Improvement of PROs in patients with RA is of major clinical relevance. Not only are reduced disability and improved HRQoL important treatment goals in themselves, but such measures also predict long term outcomes. For example, disability, measured using HAQ, has been shown to predict mortality in several studies[4, 27, 28].

In the survey performed in 2009, patients with RA had significantly lower scores for physical as well as mental components of HRQoL compared to the expected based on normative data. This suggests that although patients with RA surveyed in 2009 were significantly improved compared to previous investigations in 1997, 2002 and 2005, there is still a major difference in HRQoL compared to the general population. Evidently, there is still need for further improvements in the management of RA.
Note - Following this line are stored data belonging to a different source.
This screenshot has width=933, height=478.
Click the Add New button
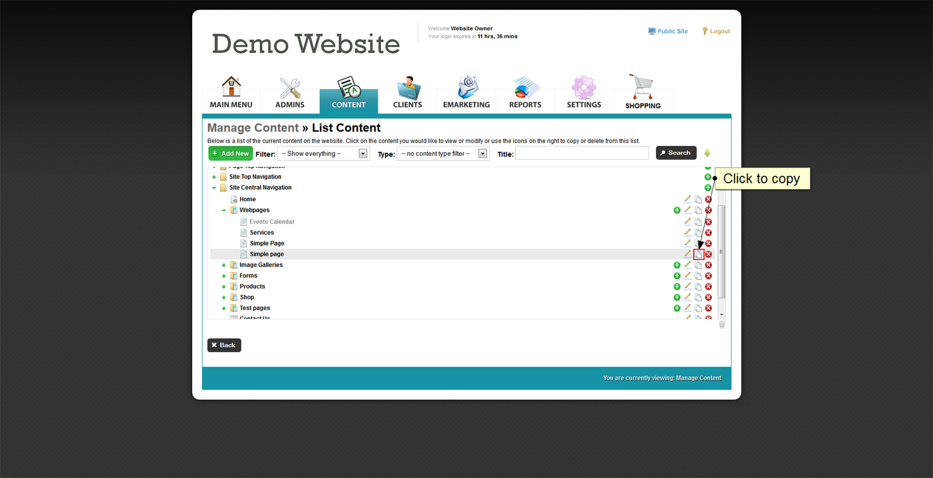click(230, 154)
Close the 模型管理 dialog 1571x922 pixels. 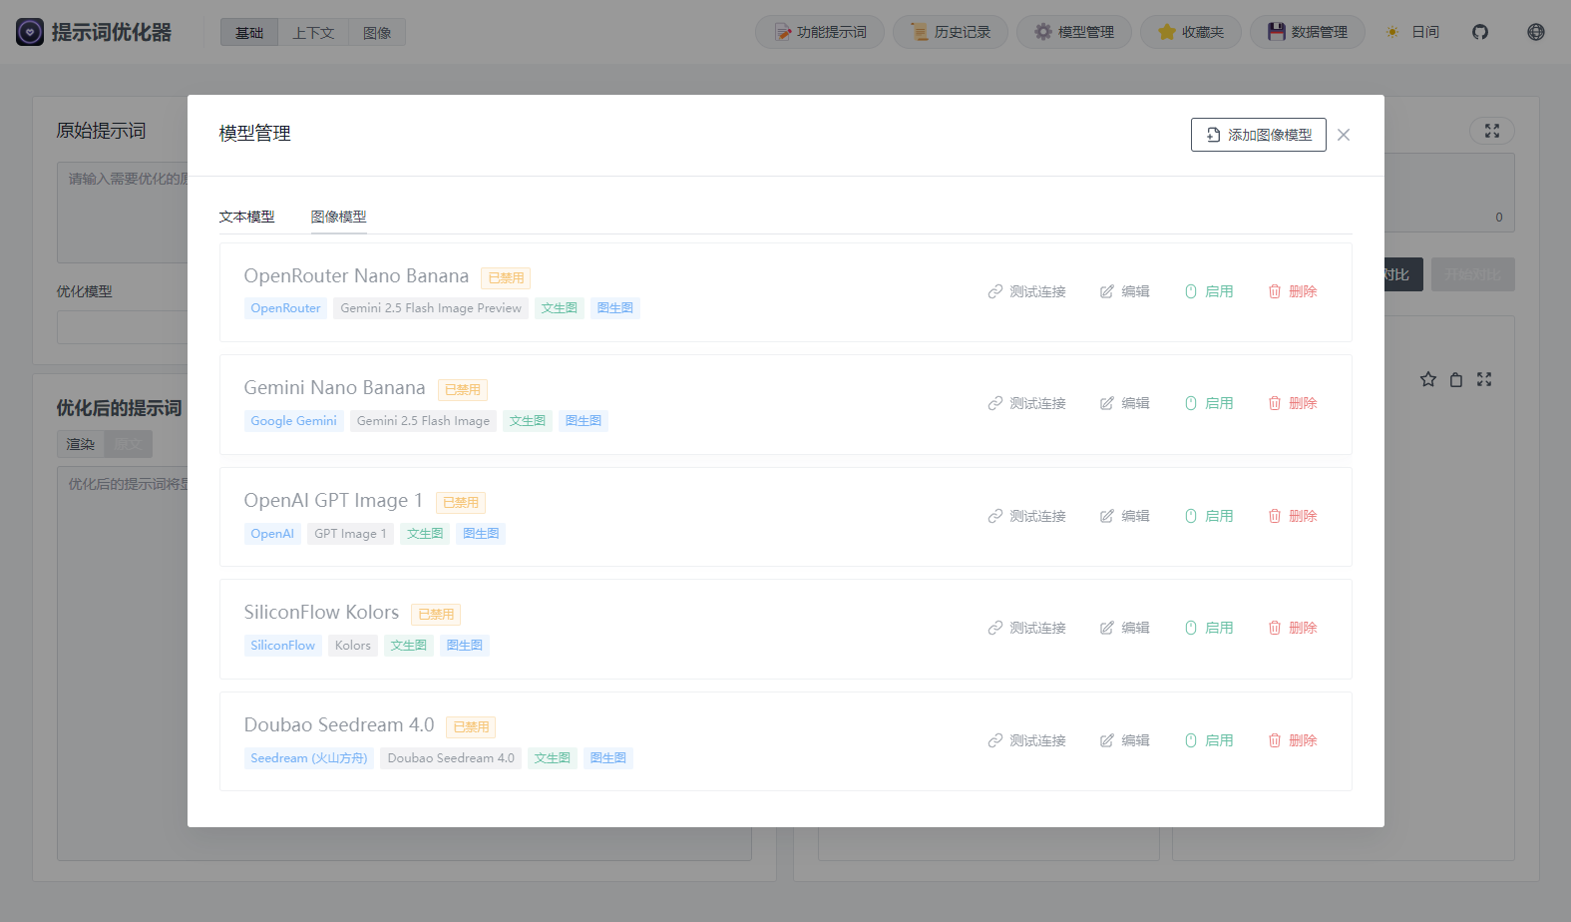[1344, 135]
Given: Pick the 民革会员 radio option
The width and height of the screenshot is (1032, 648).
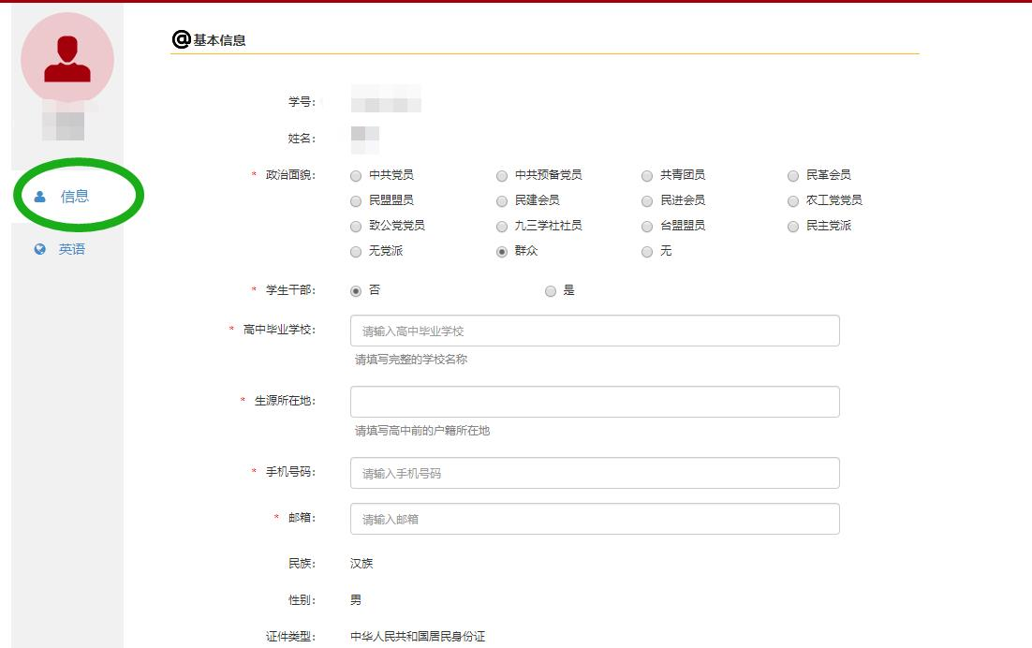Looking at the screenshot, I should (793, 175).
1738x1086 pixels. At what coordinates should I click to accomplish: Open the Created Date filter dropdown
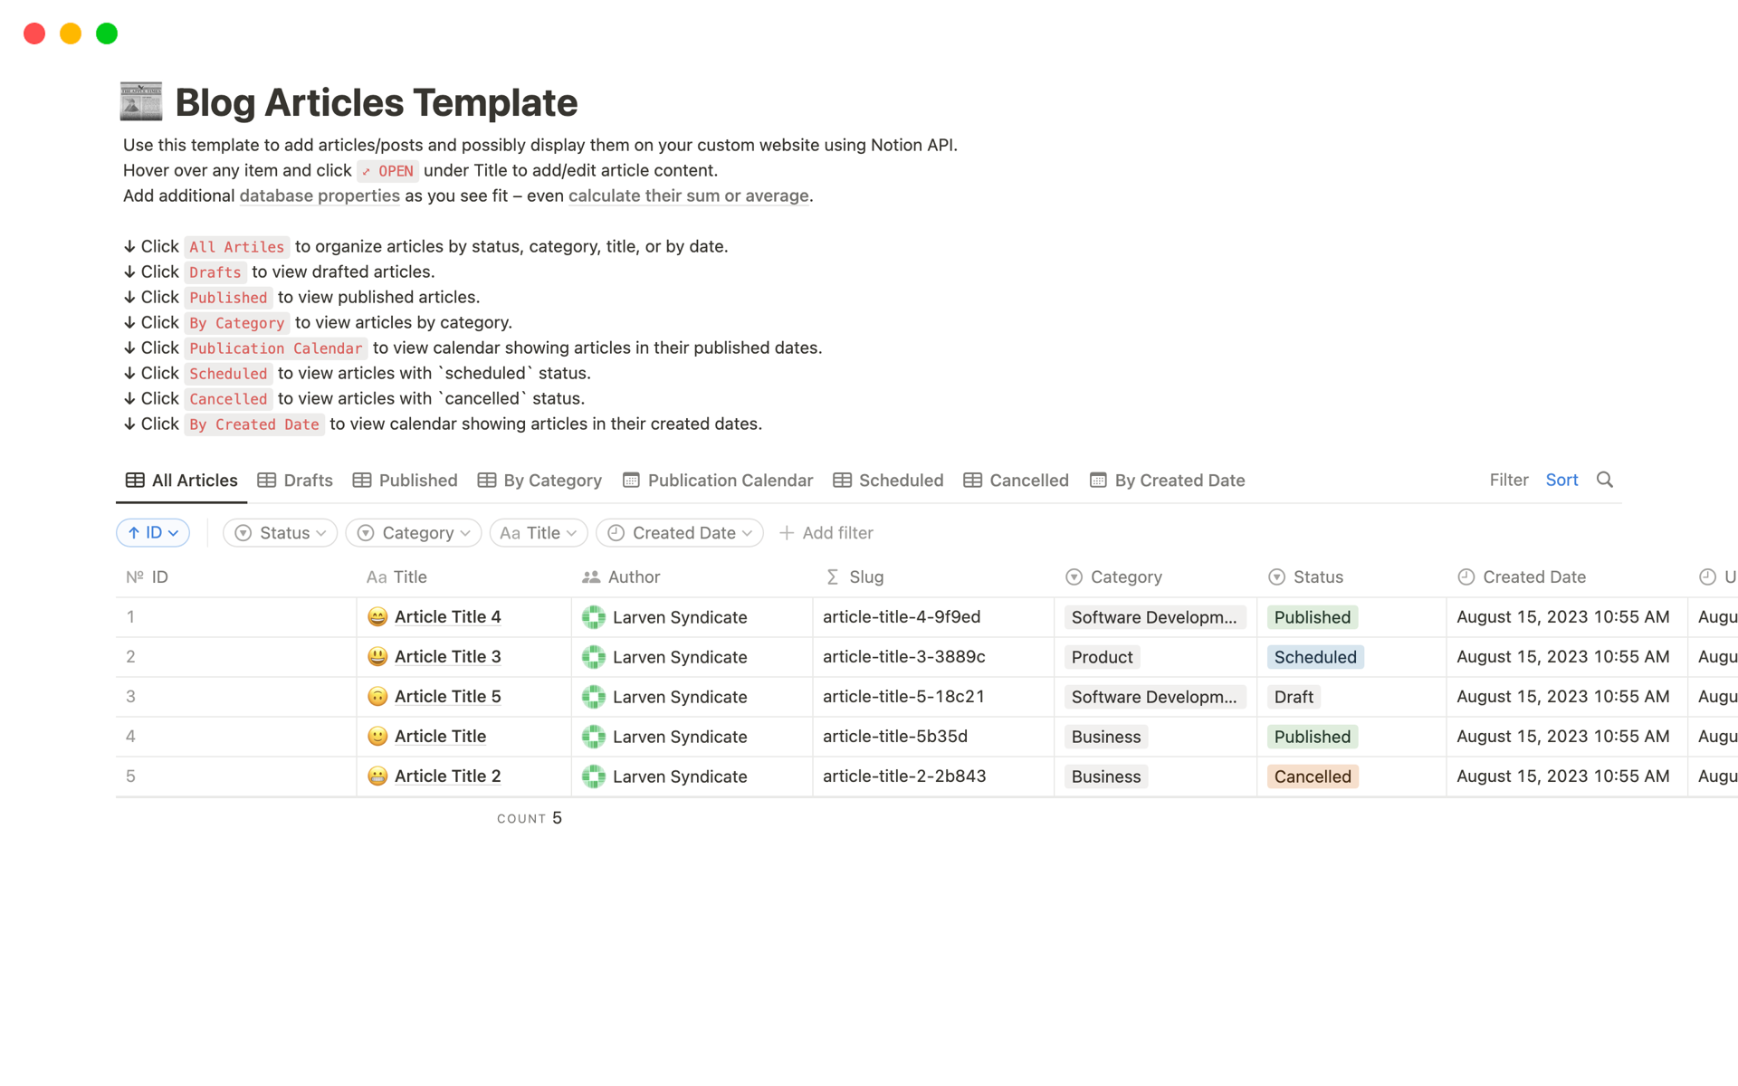[x=679, y=533]
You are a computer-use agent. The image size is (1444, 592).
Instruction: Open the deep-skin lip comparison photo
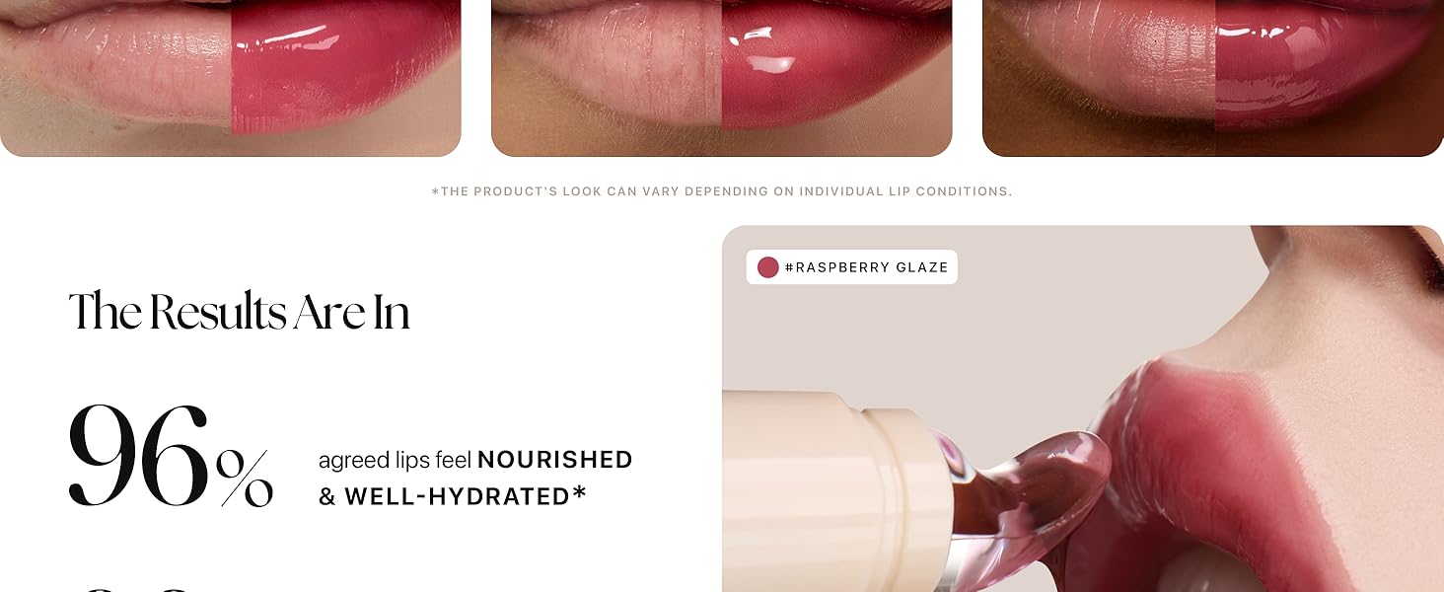[1213, 78]
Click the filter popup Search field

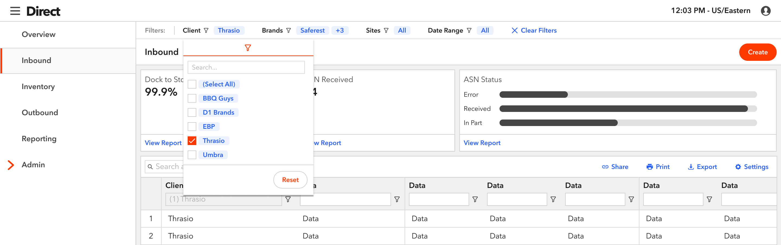click(246, 67)
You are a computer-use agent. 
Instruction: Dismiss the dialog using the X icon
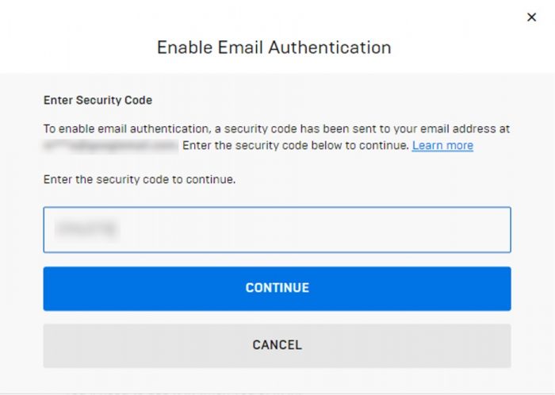(x=532, y=17)
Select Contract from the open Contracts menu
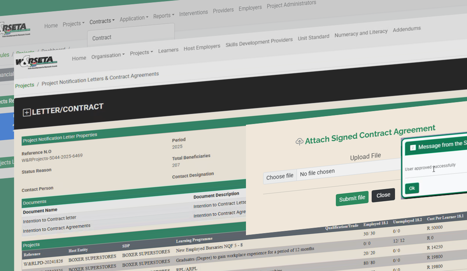The height and width of the screenshot is (271, 467). tap(102, 38)
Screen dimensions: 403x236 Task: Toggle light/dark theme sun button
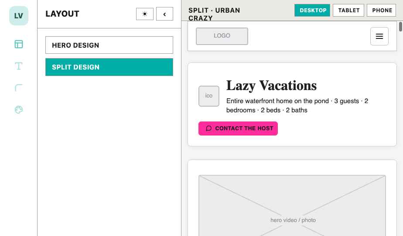pyautogui.click(x=145, y=14)
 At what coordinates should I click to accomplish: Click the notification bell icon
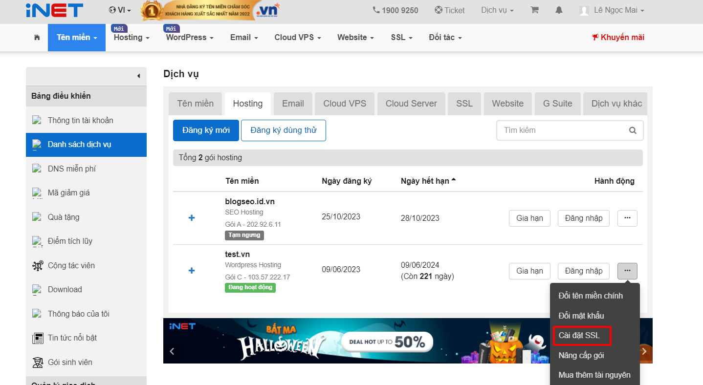click(558, 10)
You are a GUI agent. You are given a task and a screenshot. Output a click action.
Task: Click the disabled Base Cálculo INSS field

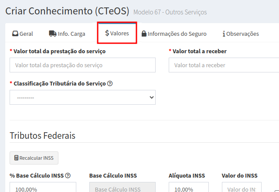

Influence of gender on various aspects of disease severity has been described in several studies. One retrospective review of a community based sample revealed a higher proportion with erosive disease in male patients, but a greater number of orthopaedic procedures in women[29]. In studies of the Swedish multi-centre early RA BARFOT cohort, women had slightly higher disease activity, measured using the DAS28 score, compared to men already at baseline[30, 31], mainly due to higher numbers of tender joints and worse rating of general health[31]. The difference in DAS28 increased over time[31] and was still present after 8 years of follow-up[32]. However, male patients had higher CRP at baseline[30] and there was no difference in baseline radiographic joint damage or progression of joint damage over time[31], although other studies have suggested that female gender may be an independent predictor of radiographic progression[33]. In the BeST study, a randomized controlled trial of 4 response-driven treatment strategies, female patients were significantly less likely to achieve drug-free remission[34]. PROs, including the HAQ, have also been noted to be worse in female patients compared to males in a large multinational database[35].

One possible explanation for such differences could be lower muscle mass in women. However, in our study, there were major differences in SF-36 scores compared to the general population for both sexes, with greater numerical differences for women.

The results of the present study are compatible with the concept that a higher pain perception in women is part of the explanation for these findings. This may reflect patterns that are not specific for RA, since chronic widespread pain is twice as frequent in women as in men in the general population[36], and female sex may be a predictor of future chronic widespread pain in individuals with regional pain[37]. On the other hand, the relative impact of RA on co-morbidity and mortality may be at least as great in women as in men. In a survey that included part of the population of the present study, treatment with TNF inhibitors was associated with a lower mortality in women, but not in men[28]. These differences are of major clinical relevance, and the underlying mechanisms should be further studied.

The major strengths of this study include the use of a community-based register of patients with RA diagnosis from a well-defined area, with structured assessment using repeated questionnaires during a period of 11 years.

Limitations include the sample size, which affects the precision of some of the outcome estimates, the lack of longitudinal data for analysis of individual cases, and the lack of available objective measures of disease activity due to the study design.

Conclusions

In a well-defined population of patients with RA that received more aggressive treatment over time, we have demonstrated improvement in patient reported outcomes.

Despite similar treatment, male patients reported better outcomes and greater improvements over time, especially for pain and physical function. We suggest that patient reported outcomes should be reported separately in male and female patients with RA.